Thomas Martyn (probably 1760 – 1816) was an English zoologist, conchologist and entomologist. There is a botanist of the same name who lived in the same period.

==Life==
Little is known about Thomas Martyn's life, and nothing is known about his parents, his wife and his children. It is believed that he was born in 1760 in Coventry. Later he lived at several addresses in London. At 10 Great Marlborough Street, Westminster he established an academy for the painting of Natural History. Besides English, Martyn spoke French and Latin.

==Works==
In 1784, Martyn started his major work, The Universal Conchologist, which he completed and published in London in 1784, dedicating it to the King.
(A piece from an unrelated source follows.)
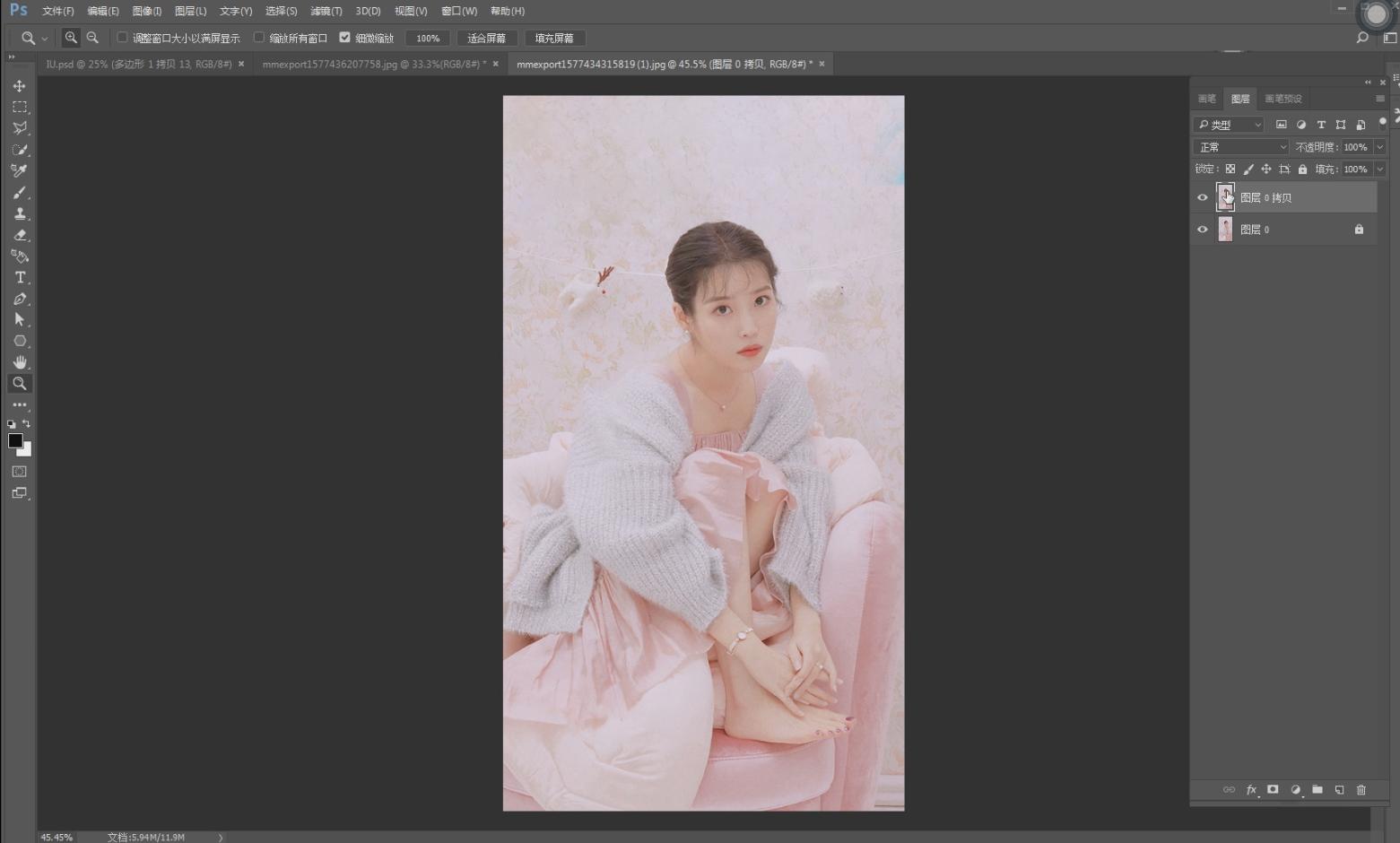Enable 缩放所有窗口 checkbox
Viewport: 1400px width, 843px height.
coord(259,38)
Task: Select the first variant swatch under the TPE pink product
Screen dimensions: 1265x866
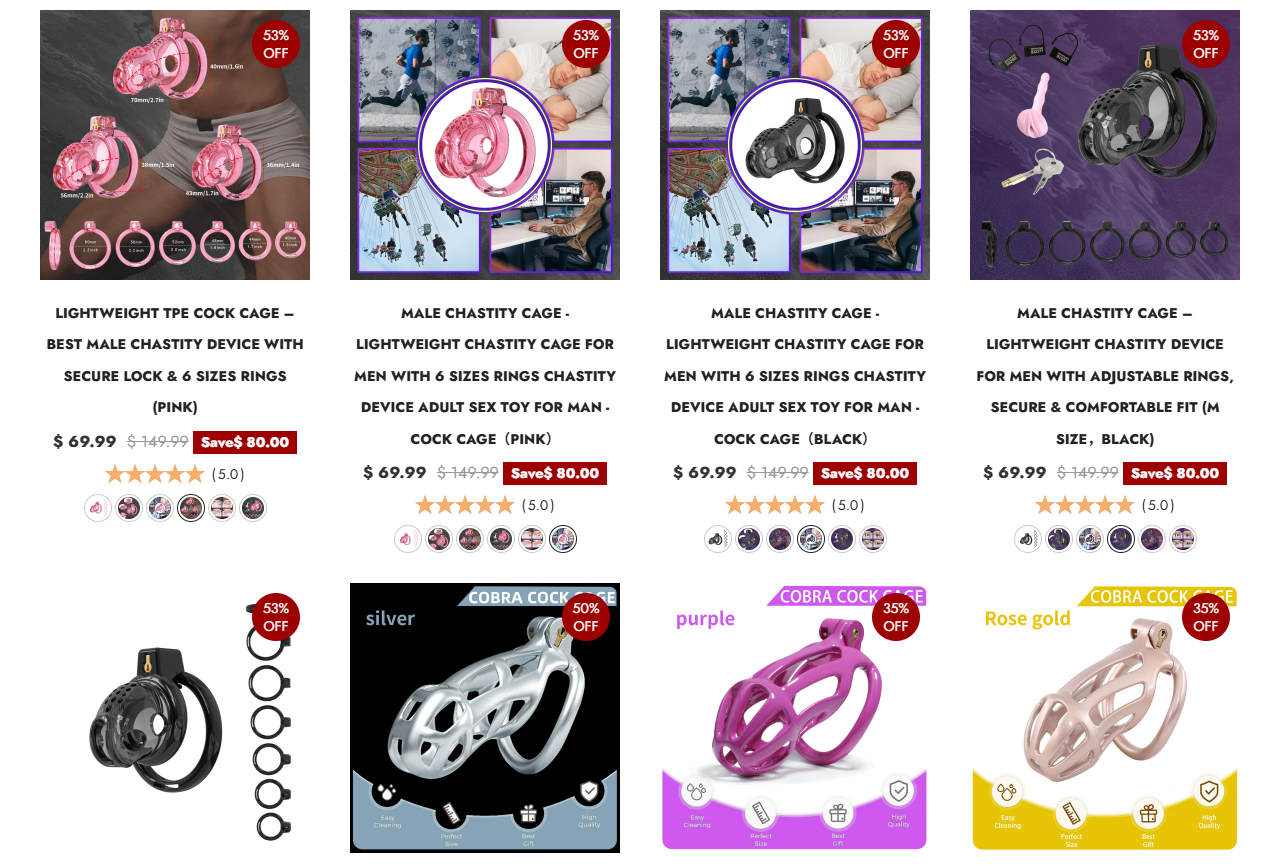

His publications included:

- Hints of important Uses to be derived from Aerostatic Globes. With a Print of an Aerostatic Globe … originally designed in 1783, 1784.
- The Universal Conchologist, exhibiting the figure of every known Shell, with second title Figures of non-descript Shells collected in the different Voyages to the South Seas since the year 1764, 1784, 4 vols. in French and English, including descriptions of British collections and forty coloured plates.
- The Soldiers and Sailors' Friend, 1786, a pamphlet suggesting a national assessment for the maintenance of superannuated and disabled soldiers and sailors.
- A short Account of the Nature, Principle, and Progress of a Private Establishment …, 1789, in French and English, an account of Martyn's academy of painting.
- The English Entomologist, exhibiting all the Coleopterous Insects found in England, including upwards of five hundred different Species, the Figures of which have never before been given to the Public … Drawn and Painted after Nature, arranged and named according to the Linnean System, … at his Academy for Illustrating and Painting Natural History, 1792.
- Aranei, or a Natural History of Spiders …, 1793, with a coloured frontispiece and seventeen plates; the preface states that the editor purchased Eleazar Albin's original drawings at the sale of the Duchess Dowager of Portland's Museum.
- Figures of Plants, 1795; forty-three plates of exotics without names or other imprints.
- Psyche: Figures of non-descript Lepidopterous Insects …, 1797, with thirty-two plates, containing ninety-six figures with scientific descriptions supplied in the manuscript.
- A Dive into Buonaparte's Councils on his projected Invasion of old England, 1804.
- Great Britain's Jubilee Monitor and Briton's Mirror … of their most sacred Majesties George III and Charlotte his Queen, 1810.

Martyn edited Natural System of Colours by Moses Harris, 1811, with a dedication to Benjamin West.